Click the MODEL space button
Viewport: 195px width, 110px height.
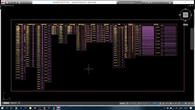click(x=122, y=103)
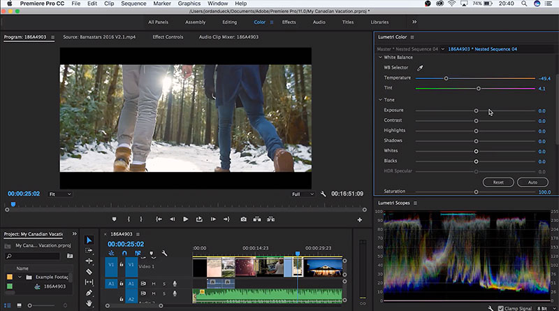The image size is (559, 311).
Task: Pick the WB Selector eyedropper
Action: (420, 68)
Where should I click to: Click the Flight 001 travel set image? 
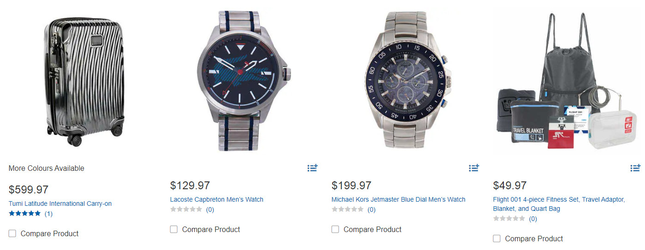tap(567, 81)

--- Aim of the task ---
Leaving pictures aside, write out each record above exactly as given.

--- Answer below ---
Click the MODEL space button
Viewport: 195px width, 110px height.
click(x=122, y=103)
The image size is (559, 311).
Task: Pick the WB Selector eyedropper
Action: (420, 68)
Where should I click to: Click the Flight 001 travel set image? 
tap(567, 81)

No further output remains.